Considering that there are currently almost no datasets suitable for small-target detection, we produced a small-target dataset for aprons that meets the definition of small targets from both relative and absolute scales.

(2)

Considering that the targets are too small and their features are difficult to extract, an attention module was used to effectively focus on the features and thereby improve the detection accuracy.
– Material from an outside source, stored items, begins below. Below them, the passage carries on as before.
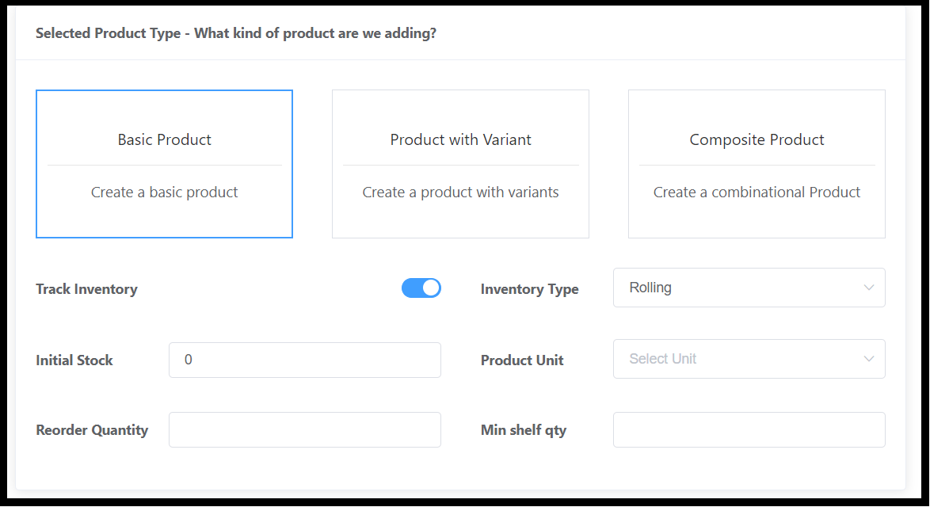930x507 pixels.
Task: Toggle the Track Inventory switch off
Action: click(421, 288)
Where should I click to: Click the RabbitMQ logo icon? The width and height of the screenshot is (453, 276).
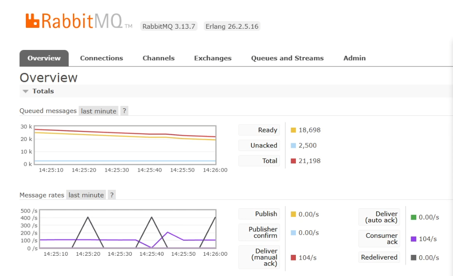coord(32,21)
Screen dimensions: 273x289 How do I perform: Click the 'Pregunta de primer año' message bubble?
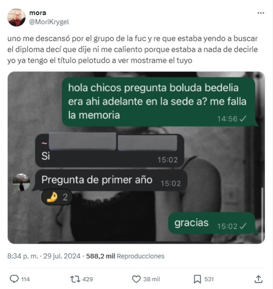point(111,180)

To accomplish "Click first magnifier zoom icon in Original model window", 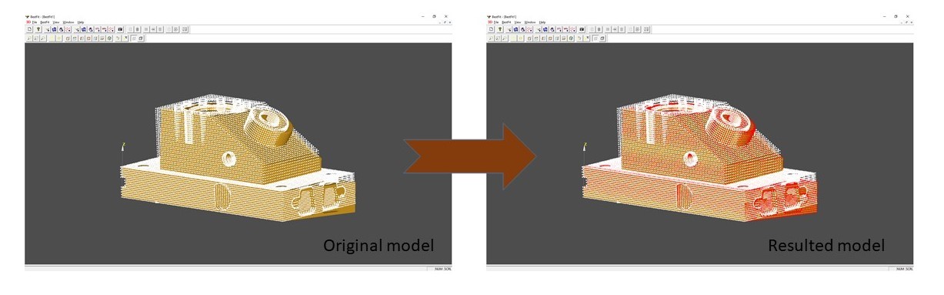I will (x=29, y=39).
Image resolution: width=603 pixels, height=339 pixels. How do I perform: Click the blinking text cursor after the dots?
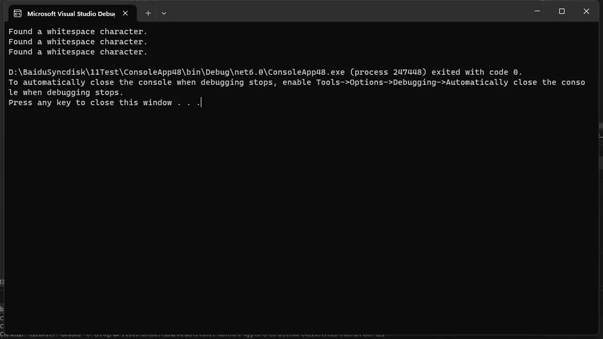(201, 103)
Furthermore, using a feature fusion module helped achieve a more effective multiscale feature fusion of small targets and a new classifier head was used for a more efficient detection of single classes of small targets and for reducing model complexity.

(3)

Considering the difficulties associated with small-target detection in practical applications, a suitable method is proposed. Experiments show that the proposed method achieved improved detection accuracy compared with the baseline. The accuracy in the scale range of (0, 0.01) was improved by 16%, and in the range of (0.01, 0.02), by 15.15% compared with the Mask Scoring R-CNN.

Although the improved method was initially validated by ablation and comparative experiments with promising performance, there is still much room for further development, which is summarised as follows.

(1)

The first task will be to further optimise the model and strengthen the practical application of the model, such as decreasing inference speed by reducing model parameters.

(2)

Since the targets of this study are pedestrians on the airport surface, the targets are single; thus, the next step can be to expand the dataset for other small-target detection tasks.